In questo tripudio nordico, il segretario/ministro ha omaggiato il passato citando – come detto – la storia della Lega, ossia Gianfranco Miglio. C’è un problema, però, che risulta doveroso affrontare, ed è un problema che risiede proprio nel concetto di “passato”. Bisognerebbe chiedere, al segretario del più storico degli attuali partiti italiani, come ci si debba comportare – noi amministrati dall’arringafolle – con la memoria. Se resettarla, cioè, o modificarla, tagliarla, cucirla, bollirla, friggerla, usarla come suola da scarpe. Perché non è che sia facile digerire uno che la usa come gli pare sbattendocela in faccia ai raduni e poi nascondendola quando diventa un problema.
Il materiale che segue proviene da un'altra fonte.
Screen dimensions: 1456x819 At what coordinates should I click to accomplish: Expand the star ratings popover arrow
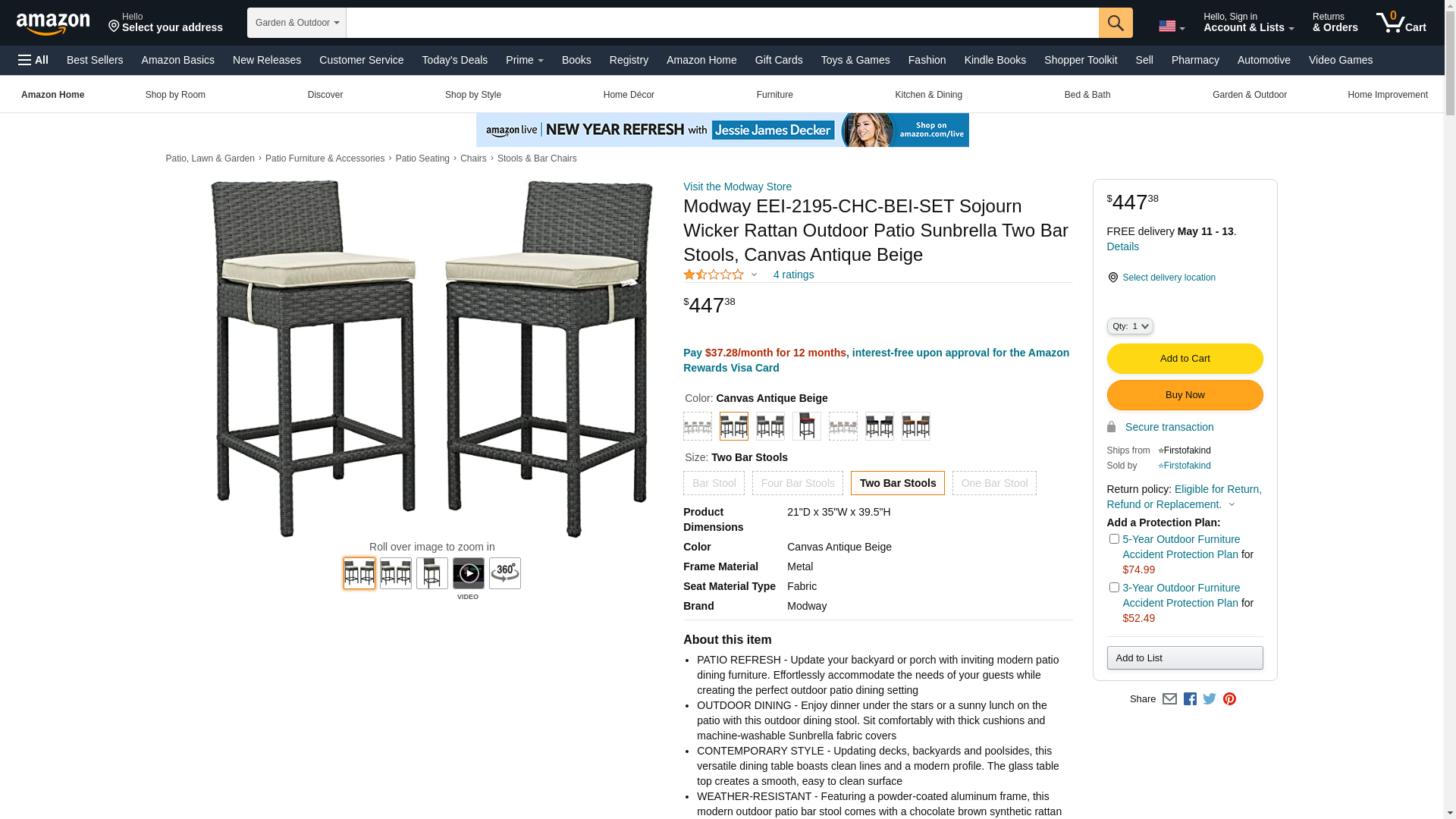click(x=754, y=275)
Perché Gianfranco Miglio rappresenta il paradosso estremo di Matteo Salvini. Per essere chiari: citare Miglio e avere come ospite sul palco Nello Musumeci è un ossimoro che manco Kundera ne “L’insostenibile leggerezza”.

Miglio può essere considerato il padre politico della Lega, padre che poi ripudiò il partito generato considerandolo rammollito e preferendogli un più estremo “Partito Federalista”. A Miglio l’Italia unita pareva una follia ingovernabile, al punto da arrivare ad auspicare per il Sud un governo considerato rispettabile (la mafia depurata in “clientelismo buono”) infilandolo in una ipotetica costituzione ad hoc: “Il Sud deve darsi uno statuto poggiante sulla personalità del comando. Che cos’è la mafia? Potere personale, spinto fino al delitto. Io non voglio ridurre il Meridione al modello europeo, sarebbe un’assurdità. C’è anche un clientelismo buono che determina crescita economica. Insomma, bisogna partire dal concetto che alcune manifestazioni tipiche del Sud hanno bisogno di essere costituzionalizzate”.

Insomma: a Miglio la Lega senza “Nord” avrebbe fatto venire l’orticaria. Figurarsi la Lega delle Leghe, lui che vedeva gli Stati moderni soppiantati da comunità neofederali. Ecco perché di “evoluzione” non c’è nulla nella visione politica di Salvini, che parla degli insulti ai meridionali come se appartenessero al passato di un adolescente: dividi et impera è e resterà sempre il marchio del suo operare, e il pensiero fondante di Miglio in fondo scorre nelle sue vene, al di là della Sicilia e dell’Africa. È una lucida incoerenza la sua, ed è solo e soltanto sua.

Il segretario leghista a Pontida ha tirato fuori il vecchio politologo quasi fosse una figura eterea, annacquandola nel mito del giuramento contro il Sacro Romano Impero del Barbarossa ed esponendola al pubblico applauso. E tutti lì a osannarlo i suoi, con una visibile parte di elettori provenienti del centro-sud (qualcuno con tanto di stand sul suolo pontidese), gli stessi elettori che all’etereo Miglio avrebbero fatto venire in mente quell’assurdo “clientelismo buono”. La Lega veleggia, oggi, verso percentuali sempre più alte di voti, guardando all’Europa e usando un efficace “mammaliturchi” come concime per le urne, e c’è da chiederci se ce la meritiamo, noi tutti, mentre Salvini sciorina verità tutte sue che non appartengono alla storia.

Perché è abbastanza evidente che l’apertura al Sud ha lo stesso scopo della chiusura dei porti: cambiando l’ordine dei respinti, il risultato non cambia. Prima a puzzare erano i napoletani, oggi i napoletani vanno a Pontida. Come i catanesi, i foggiani. E la puzza viene dall’Africa. È una sistematica cancellazione e rivisitazione della memoria, con la promessa di un trattamento privilegiato rispetto a chi pretenderebbe di invaderci o di fregarci con oscure manovre bancarie orchestrate da gruppi segreti e potentissimi.

Il ministro dell’Interno, forte di una base di fatto appiattita su posizioni rigide e su una pesante assenza di autocritica, auspica un trentennio di vittorie leghiste, dipingendo un futuro europeo per i suoi. Ma se c’è una cosa che la storia non smette di insegnare è il valore della memoria, che fagocita anche i più grandi movimenti. Perché il tempo è galantuomo, e non ha coordinate spaziali sulle quali costruire castelli di carte.